O importante é cuidar da sua saúde psíquica e um psicólogo pode ser uma das possibilidades de ajuda que você pode encontrar e lançar mão para cuidar melhor de si mesmo!

o/A/X psicólog@ e a sexualidadx – um campo diverso e controverso

Publicado em Deixe um comentário

A atuação de profissionais psis no campo da sexualidade e suas diversidades

Talvez você tenha assustado com o título deste texto. Nossa! Mal consigo entender o que ele quer dizer! Foi uma tentativa de já no início inserir o tema deste artigo. Sou psicóloga desde 2010, embora desde minha entrada na faculdade, em 2004, eu interessei pelo campo. Nesse tempo venho aprendendo sobre o atendimento da sexualidade no consultório e nas intervenções psis que envolvem a sexualidade e a educação sexual.
A descoberta do campo da sexualidade – educação sexual, psicoeducação sobre sexualidade e as metodologias participativas

Desde o início do curso de psicologia eu tive oportunidade de participar de ligas multidisciplinares e intervenções em estágios curriculares e extra-curriculares.

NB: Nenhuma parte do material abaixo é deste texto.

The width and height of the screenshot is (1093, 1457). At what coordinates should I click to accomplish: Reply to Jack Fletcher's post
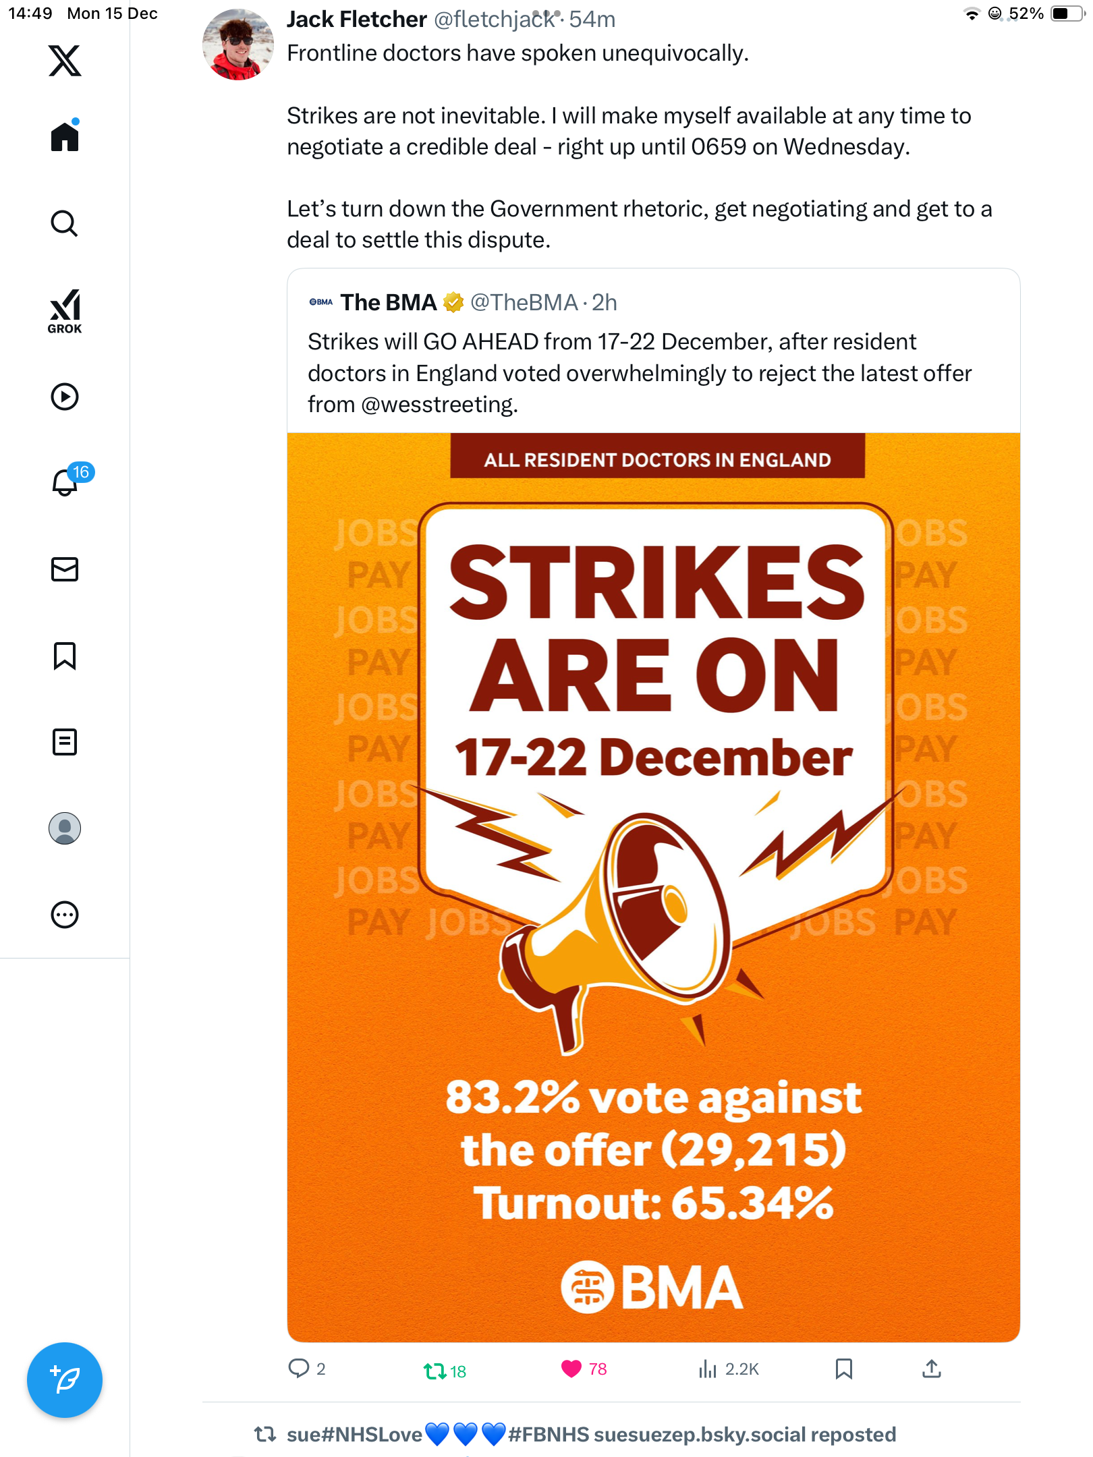click(x=298, y=1369)
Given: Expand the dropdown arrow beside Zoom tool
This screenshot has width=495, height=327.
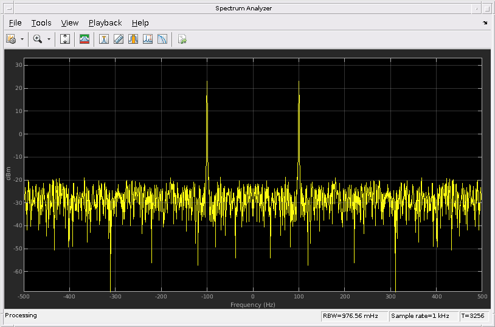Looking at the screenshot, I should tap(49, 39).
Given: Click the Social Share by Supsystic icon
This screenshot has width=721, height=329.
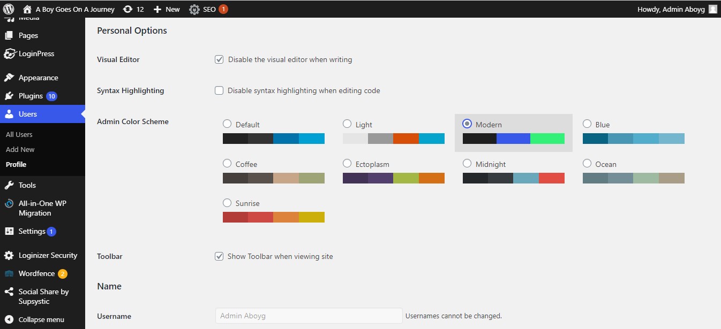Looking at the screenshot, I should pos(9,292).
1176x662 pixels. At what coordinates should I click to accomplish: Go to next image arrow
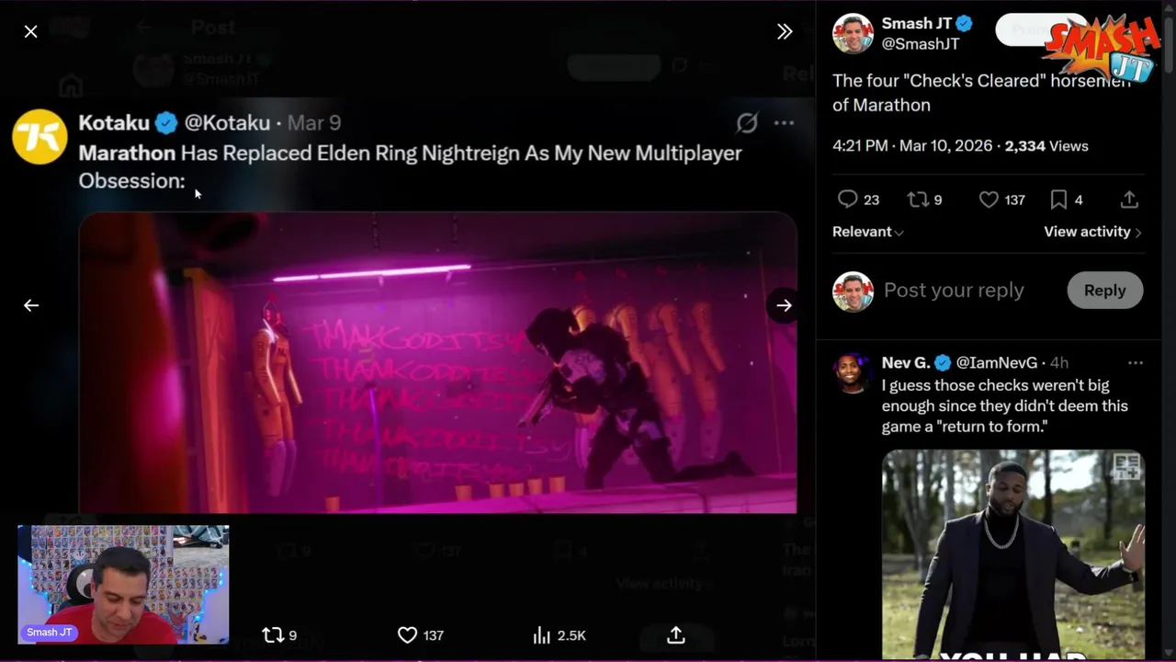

Nesse início, aprendi estratégias de promoção de saúde sexual e reprodutiva por meio de grupos reflexivos e intervenções psicossociais participativas. Questões como iniciação sexual, prevenção da gravidez e DSTs foram as principais ações que fiz em escolas.
Nessa época o aprendizado com a prática foi maior que com a teoria. Eram poucas as aulas na faculdade sobre o tema, então recorria a grupos de estudo e a busca por conta própria de referências para aprender sobre sexualidade e prevenção. A grande questão nessas intervenções era a provocação para a reflexão sobre o cuidado e respeito com o próprio corpo e sobre relacionamentos interpessoais, com a família, amigos, parcerias.

A face mais vulnerável da sexualidade – promoção de saúde, de direitos e as questões sociais que envolvem a sexualidade
Por mais que eu lesse, as conversas e reflexões vindas dos grupos de adolescentes e com as mulheres eram de grande valor na minha formação como psicóloga no campo da sexualidade. Aprendi formas peculiares de conversar sobre sexualidade: muito mais que a diversidade da orientação sexual e as dificuldades com a prevenção e promoção de saúde.
Aprendi sobre a promoção de saúde e de direitos que tinham como foco a emancipação ou empoderamento das pessoas e de suas vidas. As intervenções principalmente em grupo, mas as feitas individualmente focavam na estratégia de aconselhamento psicológico que tinha como foco a melhora diante do sofrimento e busca por recursos na rede de atenção à saúde e de assistência social. O plantão psicológico se mostrou uma estratégia não só de acolhimento para quem está necessitando naquele momento, mas também do aprimoramento da escuta sobre a sexualidade. Questões duras do viver em sua forma mais vulnerável me ajudaram a abrir a cabeça para o inesperado, o irreverente e o divertido, mas também o violento e o violentado. Antes era comum que a sexualidade atravessasse as questões da vida, mas eu venho aprendendo que nessas experiências, a vida é que atravessava a vivência da sexualidade.

Disfunções sexuais – o atendimento clínico individual e em grupo
Já formada, fiz especialização no campo da Sexualidade Humana e o conhecimento sobre o campo se aprofundou também para as questões relacionadas à disfunção sexual. Aprendi técnicas de diagnóstico e tratamento de questões sexuais relacionadas ao desejo, á excitação, ao desempenho sexual. Questões que privadamente são vividas por muitas pessoas e que poucas procuram ajuda. Muito do que aprendi nas intervenções com adolescentes fizeram ainda mais sentido, porque além das promoções de saúde e prevenção de doenças, percebi o importante papel dessas intervenções também na prevenção de problemas como vaginismo relacionado a questões emocionais, a questão da educação sexual para desmistificar a ideia do “grande macho que não falha nunca” presente em muitas pessoas com disfunção erétil e ejaculação precoce.
Nessa formação também ganhei instrumentos para trabalhar em associação com ginecologistas, psiquiatras, fisioterapeutas no que se referia à reabilitação de funções sexuais e melhora clínica relacionadas a elas.